Skip To Content
JEWISH. INDEPENDENT. NONPROFIT.
Music

On Top of Mount Zen With Leonard Cohen

Writing the first biography of Leonard Cohen took me to a mountain top (Mt Baldy and his Zen hideout), as well as to the Greek island of Hydra, a New York sound stage and the Tower of Song — Leonard’s music room at his home.

Spending time with him meant learning what generosity of spirit and action actually mean.

When we first met, I showed him a class photo of eager Cohen students and he quickly took me into another room where he handed me a Polaroid and said, unexpectedly, “take my picture.” Next, in the Tower of Song, he signed the photo (“Hi Friends, Love Leonard”) and then made twenty color Xeroxes, one for each of the students.

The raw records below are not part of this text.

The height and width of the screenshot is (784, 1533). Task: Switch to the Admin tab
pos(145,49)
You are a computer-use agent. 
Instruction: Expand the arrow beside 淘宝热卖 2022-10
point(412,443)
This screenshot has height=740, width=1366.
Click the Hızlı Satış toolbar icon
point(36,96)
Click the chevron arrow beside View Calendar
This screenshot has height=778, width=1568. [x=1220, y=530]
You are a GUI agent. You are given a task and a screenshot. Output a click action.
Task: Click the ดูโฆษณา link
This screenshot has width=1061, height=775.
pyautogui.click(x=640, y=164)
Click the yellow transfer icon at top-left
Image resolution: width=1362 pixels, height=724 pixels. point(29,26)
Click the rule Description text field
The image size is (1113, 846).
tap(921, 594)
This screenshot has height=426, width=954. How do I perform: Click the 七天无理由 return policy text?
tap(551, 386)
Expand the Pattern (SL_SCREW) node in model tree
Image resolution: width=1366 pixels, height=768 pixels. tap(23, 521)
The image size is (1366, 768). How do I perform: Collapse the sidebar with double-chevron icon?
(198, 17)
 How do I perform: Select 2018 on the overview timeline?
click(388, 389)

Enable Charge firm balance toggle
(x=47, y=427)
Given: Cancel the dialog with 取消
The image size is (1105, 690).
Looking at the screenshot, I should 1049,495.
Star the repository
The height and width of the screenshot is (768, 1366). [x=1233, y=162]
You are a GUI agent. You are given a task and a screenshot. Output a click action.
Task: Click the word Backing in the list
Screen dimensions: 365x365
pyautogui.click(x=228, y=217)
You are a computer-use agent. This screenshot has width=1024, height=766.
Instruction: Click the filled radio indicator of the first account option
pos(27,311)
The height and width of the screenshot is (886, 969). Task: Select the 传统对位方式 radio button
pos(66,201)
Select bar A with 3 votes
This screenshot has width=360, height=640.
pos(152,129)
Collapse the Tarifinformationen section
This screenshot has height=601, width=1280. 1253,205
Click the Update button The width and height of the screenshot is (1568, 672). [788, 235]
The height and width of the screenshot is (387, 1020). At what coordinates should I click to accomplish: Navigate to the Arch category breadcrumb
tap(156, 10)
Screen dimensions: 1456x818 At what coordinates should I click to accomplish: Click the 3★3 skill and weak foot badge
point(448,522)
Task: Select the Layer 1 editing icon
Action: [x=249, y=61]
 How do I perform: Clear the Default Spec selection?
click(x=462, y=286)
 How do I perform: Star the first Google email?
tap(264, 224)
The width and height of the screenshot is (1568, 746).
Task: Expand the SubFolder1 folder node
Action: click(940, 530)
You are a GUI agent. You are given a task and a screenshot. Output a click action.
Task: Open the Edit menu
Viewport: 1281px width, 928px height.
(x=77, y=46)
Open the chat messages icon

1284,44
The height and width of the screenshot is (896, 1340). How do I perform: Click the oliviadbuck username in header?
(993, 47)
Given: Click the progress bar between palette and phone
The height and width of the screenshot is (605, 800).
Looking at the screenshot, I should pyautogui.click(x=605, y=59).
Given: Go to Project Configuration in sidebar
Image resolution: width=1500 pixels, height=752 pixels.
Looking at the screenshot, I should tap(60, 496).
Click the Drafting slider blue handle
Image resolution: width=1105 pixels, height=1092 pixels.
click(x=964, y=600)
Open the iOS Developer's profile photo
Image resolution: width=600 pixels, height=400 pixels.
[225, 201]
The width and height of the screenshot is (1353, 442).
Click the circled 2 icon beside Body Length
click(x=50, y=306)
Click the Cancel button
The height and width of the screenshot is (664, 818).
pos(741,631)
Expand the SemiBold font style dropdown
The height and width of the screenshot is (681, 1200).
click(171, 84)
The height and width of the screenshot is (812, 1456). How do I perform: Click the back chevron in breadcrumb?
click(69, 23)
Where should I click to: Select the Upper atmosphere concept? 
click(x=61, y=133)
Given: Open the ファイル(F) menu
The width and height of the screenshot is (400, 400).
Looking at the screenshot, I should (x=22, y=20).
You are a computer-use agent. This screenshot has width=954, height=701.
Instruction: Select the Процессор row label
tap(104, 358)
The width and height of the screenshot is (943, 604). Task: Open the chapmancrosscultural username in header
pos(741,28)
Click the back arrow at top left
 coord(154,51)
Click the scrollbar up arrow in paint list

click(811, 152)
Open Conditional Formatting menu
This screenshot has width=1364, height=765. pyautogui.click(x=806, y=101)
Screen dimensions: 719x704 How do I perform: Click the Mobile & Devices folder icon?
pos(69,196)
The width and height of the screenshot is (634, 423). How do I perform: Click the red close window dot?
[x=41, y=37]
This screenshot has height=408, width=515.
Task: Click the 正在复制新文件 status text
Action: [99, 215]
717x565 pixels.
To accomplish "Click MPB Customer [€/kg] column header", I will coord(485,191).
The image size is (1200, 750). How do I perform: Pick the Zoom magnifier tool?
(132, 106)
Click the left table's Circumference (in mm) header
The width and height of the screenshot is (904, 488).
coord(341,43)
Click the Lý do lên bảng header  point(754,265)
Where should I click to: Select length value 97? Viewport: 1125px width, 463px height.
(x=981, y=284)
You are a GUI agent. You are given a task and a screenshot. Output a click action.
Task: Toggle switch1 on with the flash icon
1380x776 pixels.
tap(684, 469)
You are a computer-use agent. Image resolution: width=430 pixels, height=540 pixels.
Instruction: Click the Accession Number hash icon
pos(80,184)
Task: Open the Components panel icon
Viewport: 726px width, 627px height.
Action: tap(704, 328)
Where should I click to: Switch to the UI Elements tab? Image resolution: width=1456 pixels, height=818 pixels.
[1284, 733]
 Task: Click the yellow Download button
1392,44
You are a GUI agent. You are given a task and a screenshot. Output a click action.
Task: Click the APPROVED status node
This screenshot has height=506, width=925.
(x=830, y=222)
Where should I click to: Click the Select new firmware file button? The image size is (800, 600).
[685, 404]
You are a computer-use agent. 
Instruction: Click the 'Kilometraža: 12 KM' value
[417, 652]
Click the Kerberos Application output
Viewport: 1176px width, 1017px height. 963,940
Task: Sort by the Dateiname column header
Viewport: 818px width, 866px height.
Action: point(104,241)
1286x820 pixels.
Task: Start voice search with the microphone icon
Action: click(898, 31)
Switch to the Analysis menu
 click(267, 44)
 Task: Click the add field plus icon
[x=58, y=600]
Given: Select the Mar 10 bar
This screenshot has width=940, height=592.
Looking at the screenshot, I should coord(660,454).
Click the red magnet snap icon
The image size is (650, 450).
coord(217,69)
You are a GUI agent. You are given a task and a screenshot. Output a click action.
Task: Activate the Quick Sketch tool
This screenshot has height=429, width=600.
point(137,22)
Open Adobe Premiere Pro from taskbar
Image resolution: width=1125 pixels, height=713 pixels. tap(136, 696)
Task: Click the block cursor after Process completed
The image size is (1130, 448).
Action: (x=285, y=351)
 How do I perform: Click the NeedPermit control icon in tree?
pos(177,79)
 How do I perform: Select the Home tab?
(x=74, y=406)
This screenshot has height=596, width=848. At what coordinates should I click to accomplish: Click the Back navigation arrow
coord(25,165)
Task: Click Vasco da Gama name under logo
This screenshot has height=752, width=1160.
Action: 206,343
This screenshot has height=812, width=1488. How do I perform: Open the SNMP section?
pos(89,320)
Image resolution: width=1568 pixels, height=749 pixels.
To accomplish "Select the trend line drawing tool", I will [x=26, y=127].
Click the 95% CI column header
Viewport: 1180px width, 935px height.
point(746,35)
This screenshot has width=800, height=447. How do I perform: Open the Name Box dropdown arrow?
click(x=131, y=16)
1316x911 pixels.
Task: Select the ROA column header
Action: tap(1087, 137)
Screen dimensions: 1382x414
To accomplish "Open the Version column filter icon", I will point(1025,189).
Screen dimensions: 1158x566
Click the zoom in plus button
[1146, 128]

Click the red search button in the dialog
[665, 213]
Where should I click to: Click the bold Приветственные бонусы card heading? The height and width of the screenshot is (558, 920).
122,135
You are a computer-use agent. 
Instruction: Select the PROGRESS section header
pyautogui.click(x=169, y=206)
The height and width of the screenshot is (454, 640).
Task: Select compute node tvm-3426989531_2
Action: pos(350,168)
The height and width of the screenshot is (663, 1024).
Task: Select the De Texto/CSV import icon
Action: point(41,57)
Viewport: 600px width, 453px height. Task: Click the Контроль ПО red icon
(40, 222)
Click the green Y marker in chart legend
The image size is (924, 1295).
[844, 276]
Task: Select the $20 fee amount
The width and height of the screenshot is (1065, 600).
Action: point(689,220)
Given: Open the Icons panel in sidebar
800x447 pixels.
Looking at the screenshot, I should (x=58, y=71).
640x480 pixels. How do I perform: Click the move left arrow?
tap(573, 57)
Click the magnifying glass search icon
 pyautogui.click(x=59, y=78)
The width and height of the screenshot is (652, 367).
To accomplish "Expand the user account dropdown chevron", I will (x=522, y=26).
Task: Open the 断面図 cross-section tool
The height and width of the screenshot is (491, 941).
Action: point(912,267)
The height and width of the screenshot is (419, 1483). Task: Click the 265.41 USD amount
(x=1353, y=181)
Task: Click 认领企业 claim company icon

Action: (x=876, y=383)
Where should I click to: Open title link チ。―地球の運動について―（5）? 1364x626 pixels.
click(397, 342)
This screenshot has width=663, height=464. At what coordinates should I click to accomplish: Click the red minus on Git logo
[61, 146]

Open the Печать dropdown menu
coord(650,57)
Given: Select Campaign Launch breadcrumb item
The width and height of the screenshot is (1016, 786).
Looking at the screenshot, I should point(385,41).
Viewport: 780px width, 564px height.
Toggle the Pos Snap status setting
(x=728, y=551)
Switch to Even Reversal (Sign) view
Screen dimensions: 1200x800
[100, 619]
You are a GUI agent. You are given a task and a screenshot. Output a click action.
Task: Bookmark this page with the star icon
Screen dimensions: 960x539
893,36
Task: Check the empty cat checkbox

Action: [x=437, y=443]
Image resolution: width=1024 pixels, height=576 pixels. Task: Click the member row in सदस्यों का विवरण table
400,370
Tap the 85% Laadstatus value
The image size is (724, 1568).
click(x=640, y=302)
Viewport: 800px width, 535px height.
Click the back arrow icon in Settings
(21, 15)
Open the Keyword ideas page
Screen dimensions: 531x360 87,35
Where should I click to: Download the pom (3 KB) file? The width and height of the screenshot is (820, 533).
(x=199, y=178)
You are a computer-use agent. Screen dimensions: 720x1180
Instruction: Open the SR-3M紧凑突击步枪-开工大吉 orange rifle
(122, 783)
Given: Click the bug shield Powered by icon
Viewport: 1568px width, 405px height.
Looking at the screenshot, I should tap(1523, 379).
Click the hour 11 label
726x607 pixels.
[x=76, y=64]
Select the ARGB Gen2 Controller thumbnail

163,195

A visit to his family home in Montreal, his room unchanged, his bookshelves filled with texts from McGill, allowed me to glimpse the family life of a young man who would, in fact, choose a different direction, preferring hotel rooms, tour buses, recording studios and concert stages to a more stable existence.

Leonard was a thinker, a singer, and a gracious artist who understood what it meant to live with contradictions and love. Modesty occasionally masked the intensity of his feelings but not their meaning. In his poem “All My News” from “Book of Longing” he writes:

Do not decode
these cries of mine —
They are the road, and not the sign.

But he knew we would all, energetically, follow.

Ira Nadel is the author of “Various Positions, A Life of Leonard Cohen.” (1996)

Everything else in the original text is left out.